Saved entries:

# # # # #

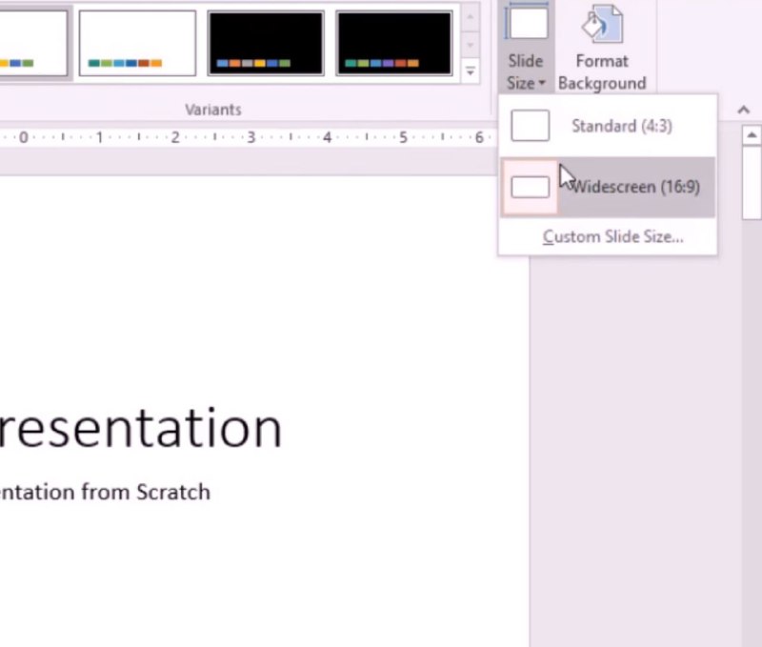Choose the Widescreen (16:9) option
Screen dimensions: 762x647
634,187
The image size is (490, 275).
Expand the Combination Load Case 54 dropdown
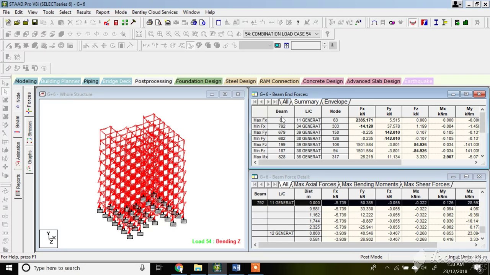317,34
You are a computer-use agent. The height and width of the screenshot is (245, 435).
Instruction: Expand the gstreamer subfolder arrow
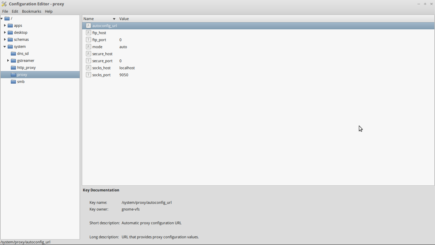[8, 61]
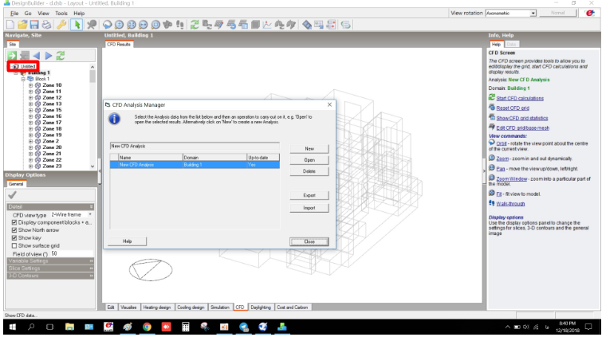The image size is (602, 337).
Task: Switch to the Daylighting tab
Action: tap(261, 308)
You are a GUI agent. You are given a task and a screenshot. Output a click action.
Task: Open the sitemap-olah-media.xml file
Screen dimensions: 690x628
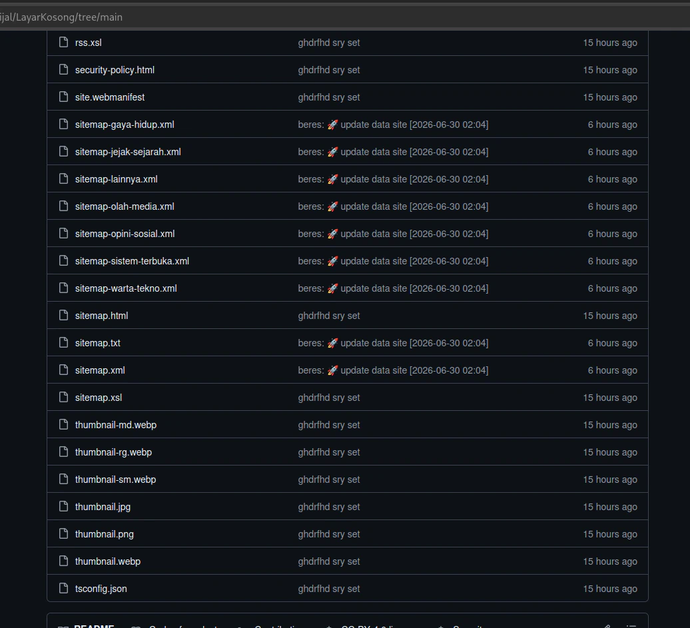tap(125, 206)
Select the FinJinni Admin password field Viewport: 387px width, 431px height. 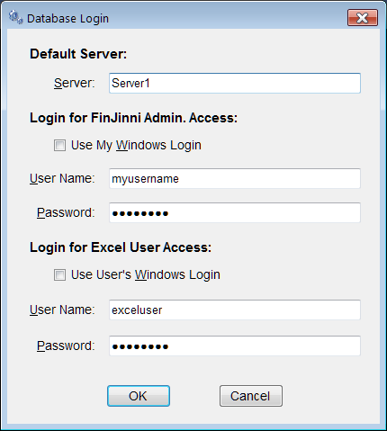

# # # # #

### Your task
Write down exactly what the lines above say, from the line holding "Expand the Combination Load Case 54 dropdown" through the line holding "You are a computer-use", and nothing more. Do not copy the pictures.

### Task answer
Expand the Combination Load Case 54 dropdown
317,34
You are a computer-use agent. The height and width of the screenshot is (245, 435).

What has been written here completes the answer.